• _Alıntı_:
####################

Kişilerin ve toplumların birbirlerini sevmesi kadar sevmemesi de olağandır. Ulusların, çıkarları doğrultusunda politikalar geliştirmeleri, bu politikalar çerçevesinde hareket etmeleri doğaldır. Bu çerçevede, uzun yıllar boyunca birbirleri ile savaşmış Avrupa uluslarının eriştikleri olgunlaşma düzeyinin, sosyal ve ekonomik etkenlerle de yoğrulması sonucu oluşan Avrupa Birliği, toplumlararası husumetin pekâlâ geride bırakılabileceğini ve refah dolu bir gelecek için ortak hareket edilebileceğini göstermektedir.
Ancak ne yazık ki, günümüzde bile yoğunluğundan bir şey kaybetmediği görülen antisemitizm söz konusu olduğunda, Avrupa Birliği ülkelerinde dahi pek bir şeyin değişmediği noktasına varılıyor.  Başta Fransa olmak üzere Avrupa’nın birçok ülkesine yayılan münferit antisemit saldırılar ardı ardına konduğunda varılan sonuç hiç de iç açıcı değil.

####################

• _Veri Kayıtları_:
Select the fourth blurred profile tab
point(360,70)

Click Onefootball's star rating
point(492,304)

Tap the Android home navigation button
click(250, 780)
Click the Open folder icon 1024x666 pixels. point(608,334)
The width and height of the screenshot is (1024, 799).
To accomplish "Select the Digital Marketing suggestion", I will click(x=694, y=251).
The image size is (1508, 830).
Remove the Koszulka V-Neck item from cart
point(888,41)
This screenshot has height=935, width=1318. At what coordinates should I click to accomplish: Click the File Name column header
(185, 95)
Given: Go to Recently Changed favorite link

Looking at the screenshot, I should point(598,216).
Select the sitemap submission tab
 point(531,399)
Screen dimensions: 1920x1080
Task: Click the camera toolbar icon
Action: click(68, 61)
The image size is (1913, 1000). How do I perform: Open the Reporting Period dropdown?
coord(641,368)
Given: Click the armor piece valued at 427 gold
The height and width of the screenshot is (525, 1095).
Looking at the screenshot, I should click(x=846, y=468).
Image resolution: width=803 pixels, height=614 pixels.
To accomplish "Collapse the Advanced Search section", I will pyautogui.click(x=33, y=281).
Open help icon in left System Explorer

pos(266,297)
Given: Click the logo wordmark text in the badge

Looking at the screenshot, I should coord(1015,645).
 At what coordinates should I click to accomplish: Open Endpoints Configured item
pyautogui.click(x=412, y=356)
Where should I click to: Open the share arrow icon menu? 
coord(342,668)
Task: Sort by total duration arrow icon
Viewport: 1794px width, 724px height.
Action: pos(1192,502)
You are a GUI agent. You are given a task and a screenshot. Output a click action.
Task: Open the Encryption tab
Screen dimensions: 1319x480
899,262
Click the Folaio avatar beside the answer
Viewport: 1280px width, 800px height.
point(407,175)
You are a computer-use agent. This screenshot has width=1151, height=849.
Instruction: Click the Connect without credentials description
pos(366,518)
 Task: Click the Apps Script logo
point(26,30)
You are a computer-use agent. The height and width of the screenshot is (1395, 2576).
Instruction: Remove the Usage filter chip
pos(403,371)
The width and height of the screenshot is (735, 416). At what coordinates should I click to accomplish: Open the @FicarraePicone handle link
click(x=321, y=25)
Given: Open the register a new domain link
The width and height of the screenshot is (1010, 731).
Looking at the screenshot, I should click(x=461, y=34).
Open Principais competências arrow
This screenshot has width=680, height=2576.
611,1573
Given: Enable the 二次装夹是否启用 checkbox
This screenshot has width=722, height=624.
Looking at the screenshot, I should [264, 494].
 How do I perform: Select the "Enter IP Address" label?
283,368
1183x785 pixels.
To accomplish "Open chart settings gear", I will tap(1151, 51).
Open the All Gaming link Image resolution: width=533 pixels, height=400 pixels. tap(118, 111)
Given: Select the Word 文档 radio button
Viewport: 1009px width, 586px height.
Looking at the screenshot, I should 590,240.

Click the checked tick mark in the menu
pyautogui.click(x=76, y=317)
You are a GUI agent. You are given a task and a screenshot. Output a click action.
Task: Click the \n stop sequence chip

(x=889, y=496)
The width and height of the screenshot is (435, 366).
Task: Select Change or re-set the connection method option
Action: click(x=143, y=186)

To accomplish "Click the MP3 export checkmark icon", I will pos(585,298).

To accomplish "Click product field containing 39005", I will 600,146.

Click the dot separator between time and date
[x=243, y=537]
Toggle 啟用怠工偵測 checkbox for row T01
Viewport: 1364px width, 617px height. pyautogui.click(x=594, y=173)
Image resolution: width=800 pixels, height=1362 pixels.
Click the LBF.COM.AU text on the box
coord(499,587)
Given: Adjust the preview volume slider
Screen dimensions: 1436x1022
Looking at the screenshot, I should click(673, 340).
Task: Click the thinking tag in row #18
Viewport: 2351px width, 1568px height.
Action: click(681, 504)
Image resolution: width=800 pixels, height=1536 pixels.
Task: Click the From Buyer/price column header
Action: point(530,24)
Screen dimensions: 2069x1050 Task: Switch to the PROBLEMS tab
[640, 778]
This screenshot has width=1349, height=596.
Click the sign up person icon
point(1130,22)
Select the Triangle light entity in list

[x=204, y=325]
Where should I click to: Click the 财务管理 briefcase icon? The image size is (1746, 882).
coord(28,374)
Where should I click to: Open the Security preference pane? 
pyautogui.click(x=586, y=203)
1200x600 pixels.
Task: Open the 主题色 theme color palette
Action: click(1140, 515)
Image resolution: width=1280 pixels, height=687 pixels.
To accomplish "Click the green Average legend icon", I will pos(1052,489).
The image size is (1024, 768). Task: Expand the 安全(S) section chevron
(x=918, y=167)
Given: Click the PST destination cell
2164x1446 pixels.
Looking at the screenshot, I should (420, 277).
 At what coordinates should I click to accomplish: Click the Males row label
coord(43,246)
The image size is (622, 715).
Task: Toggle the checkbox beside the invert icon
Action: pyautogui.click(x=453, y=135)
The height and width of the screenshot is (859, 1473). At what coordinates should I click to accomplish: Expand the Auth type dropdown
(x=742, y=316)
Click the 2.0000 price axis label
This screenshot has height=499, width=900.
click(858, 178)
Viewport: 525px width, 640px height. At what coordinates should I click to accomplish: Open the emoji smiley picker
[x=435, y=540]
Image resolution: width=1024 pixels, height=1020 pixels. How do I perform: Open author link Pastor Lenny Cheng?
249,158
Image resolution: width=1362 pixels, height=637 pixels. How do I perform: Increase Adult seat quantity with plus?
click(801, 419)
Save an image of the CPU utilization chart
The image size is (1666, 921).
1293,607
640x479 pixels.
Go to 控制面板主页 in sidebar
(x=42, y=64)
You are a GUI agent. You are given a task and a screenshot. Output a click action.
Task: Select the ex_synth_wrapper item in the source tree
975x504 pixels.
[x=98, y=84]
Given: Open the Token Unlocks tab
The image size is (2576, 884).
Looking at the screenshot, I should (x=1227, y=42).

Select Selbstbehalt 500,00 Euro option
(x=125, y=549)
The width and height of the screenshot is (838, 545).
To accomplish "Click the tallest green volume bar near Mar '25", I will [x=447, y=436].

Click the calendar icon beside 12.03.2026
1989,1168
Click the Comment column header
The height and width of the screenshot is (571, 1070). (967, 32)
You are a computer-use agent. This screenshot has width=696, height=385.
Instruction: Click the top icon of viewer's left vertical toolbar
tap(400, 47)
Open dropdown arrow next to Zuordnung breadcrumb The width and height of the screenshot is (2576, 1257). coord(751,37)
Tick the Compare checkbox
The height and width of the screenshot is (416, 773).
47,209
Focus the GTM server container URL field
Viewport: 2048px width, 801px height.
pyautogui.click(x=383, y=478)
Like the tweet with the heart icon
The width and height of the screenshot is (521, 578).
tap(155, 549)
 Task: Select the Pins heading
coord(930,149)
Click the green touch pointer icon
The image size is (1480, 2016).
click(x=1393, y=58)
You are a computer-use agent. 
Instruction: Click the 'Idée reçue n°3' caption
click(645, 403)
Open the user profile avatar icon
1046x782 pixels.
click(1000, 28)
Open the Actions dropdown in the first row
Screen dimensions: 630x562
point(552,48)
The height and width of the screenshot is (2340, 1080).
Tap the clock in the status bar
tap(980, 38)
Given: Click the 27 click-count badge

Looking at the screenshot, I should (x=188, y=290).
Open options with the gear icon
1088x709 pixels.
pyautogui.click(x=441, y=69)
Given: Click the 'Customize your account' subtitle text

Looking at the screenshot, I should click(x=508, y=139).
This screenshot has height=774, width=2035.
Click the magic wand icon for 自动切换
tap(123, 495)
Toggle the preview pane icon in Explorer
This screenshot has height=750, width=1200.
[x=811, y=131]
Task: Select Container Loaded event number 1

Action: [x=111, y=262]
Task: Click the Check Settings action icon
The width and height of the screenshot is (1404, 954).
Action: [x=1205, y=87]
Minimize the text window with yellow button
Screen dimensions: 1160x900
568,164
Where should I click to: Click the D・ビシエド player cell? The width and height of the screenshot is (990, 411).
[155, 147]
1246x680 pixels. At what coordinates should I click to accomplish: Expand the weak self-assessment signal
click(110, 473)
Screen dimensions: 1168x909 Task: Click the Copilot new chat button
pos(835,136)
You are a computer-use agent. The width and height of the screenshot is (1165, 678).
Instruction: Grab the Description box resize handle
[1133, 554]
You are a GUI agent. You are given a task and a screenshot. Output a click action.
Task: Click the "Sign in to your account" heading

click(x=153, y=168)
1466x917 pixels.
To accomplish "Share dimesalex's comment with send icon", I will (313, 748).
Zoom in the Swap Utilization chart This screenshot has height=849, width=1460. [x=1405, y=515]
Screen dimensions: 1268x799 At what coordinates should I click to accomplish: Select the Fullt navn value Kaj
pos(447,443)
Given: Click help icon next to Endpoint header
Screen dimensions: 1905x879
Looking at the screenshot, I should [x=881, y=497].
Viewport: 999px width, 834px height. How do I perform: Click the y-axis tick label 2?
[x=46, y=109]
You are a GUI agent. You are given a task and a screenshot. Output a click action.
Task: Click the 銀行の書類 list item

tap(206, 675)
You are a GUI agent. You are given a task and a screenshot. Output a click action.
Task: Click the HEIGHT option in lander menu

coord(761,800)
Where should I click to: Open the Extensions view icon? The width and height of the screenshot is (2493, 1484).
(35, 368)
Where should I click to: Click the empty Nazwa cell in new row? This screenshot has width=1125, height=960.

####################

• _Yönerge 1_:
Alıntıyı iki cümleyle özetleyin.
• _Yönerge 2_:
Alıntıda "Kişilerin ve toplumların" ile başlayıp "iç açıcı değil." ile biten kısmı lütfen aynen yeniden yazın.

• _Alıştırma Cevabı 1_:
Avrupa Birliği, uzun yıllar birbiriyle savaşmış Avrupa uluslarının toplumlararası husumeti geride bırakabileceğini ve refah dolu bir gelecek için ortak hareket edebileceğini göstermektedir. Ancak antisemitizm söz konusu olduğunda Avrupa Birliği ülkelerinde dahi pek bir şey değişmemiştir; başta Fransa olmak üzere birçok ülkeye yayılan münferit antisemit saldırılar iç açıcı olmayan bir sonuca götürmektedir.

• _Alıştırma Cevabı 2_:
Kişilerin ve toplumların birbirlerini sevmesi kadar sevmemesi de olağandır. Ulusların, çıkarları doğrultusunda politikalar geliştirmeleri, bu politikalar çerçevesinde hareket etmeleri doğaldır. Bu çerçevede, uzun yıllar boyunca birbirleri ile savaşmış Avrupa uluslarının eriştikleri olgunlaşma düzeyinin, sosyal ve ekonomik etkenlerle de yoğrulması sonucu oluşan Avrupa Birliği, toplumlararası husumetin pekâlâ geride bırakılabileceğini ve refah dolu bir gelecek için ortak hareket edilebileceğini göstermektedir.
Ancak ne yazık ki, günümüzde bile yoğunluğundan bir şey kaybetmediği görülen antisemitizm söz konusu olduğunda, Avrupa Birliği ülkelerinde dahi pek bir şeyin değişmediği noktasına varılıyor.  Başta Fransa olmak üzere Avrupa’nın birçok ülkesine yayılan münferit antisemit saldırılar ardı ardına konduğunda varılan sonuç hiç de iç açıcı değil.